### Problem description
Please state how many lines below include the word "computer"; the reply should be the number only.

───── Data records ─────

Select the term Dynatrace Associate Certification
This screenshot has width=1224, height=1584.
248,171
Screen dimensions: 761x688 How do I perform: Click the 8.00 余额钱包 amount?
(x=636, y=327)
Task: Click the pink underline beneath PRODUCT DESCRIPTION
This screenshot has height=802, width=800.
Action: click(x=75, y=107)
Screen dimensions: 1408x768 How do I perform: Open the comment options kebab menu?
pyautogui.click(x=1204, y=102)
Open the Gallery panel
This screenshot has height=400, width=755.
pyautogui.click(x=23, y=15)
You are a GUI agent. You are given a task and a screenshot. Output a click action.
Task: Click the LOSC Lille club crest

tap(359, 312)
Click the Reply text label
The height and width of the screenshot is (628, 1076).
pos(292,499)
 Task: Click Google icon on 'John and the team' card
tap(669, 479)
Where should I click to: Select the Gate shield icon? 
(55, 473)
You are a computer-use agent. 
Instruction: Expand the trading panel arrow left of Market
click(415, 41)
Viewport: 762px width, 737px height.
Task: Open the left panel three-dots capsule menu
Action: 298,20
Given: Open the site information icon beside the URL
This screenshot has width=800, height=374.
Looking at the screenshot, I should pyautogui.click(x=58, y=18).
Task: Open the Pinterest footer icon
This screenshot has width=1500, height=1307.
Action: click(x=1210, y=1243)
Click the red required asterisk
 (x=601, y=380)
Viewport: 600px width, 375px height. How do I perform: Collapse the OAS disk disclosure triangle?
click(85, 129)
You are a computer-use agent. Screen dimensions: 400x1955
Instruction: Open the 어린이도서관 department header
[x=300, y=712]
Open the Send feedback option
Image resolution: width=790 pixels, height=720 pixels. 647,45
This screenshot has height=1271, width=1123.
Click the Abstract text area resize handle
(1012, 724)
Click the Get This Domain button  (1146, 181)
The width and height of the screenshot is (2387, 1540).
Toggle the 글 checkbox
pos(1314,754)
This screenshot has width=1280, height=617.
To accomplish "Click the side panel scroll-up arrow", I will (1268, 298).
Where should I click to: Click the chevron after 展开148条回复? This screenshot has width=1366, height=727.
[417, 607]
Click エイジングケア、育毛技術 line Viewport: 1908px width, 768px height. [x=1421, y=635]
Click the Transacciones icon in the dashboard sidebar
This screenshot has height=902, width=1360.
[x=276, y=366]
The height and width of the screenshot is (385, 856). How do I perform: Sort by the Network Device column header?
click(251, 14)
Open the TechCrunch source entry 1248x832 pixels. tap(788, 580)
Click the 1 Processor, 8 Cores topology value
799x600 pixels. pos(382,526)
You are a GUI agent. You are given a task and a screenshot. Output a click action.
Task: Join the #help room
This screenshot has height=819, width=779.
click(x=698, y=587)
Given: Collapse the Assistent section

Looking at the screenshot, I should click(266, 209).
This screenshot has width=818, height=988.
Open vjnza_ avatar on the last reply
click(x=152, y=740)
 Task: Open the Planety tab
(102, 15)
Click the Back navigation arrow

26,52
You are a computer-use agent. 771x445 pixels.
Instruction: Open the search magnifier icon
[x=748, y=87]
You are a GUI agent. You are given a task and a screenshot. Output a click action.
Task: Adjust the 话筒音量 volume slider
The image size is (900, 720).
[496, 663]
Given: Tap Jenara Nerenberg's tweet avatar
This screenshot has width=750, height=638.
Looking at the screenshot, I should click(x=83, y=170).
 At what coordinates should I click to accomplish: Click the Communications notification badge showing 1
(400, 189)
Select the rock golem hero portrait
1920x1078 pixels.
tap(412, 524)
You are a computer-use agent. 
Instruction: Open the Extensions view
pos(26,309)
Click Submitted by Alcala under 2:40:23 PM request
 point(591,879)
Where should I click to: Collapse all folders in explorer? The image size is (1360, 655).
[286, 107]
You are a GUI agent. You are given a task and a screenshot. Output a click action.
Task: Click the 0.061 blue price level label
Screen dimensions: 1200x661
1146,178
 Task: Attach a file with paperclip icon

─────

### Task output
4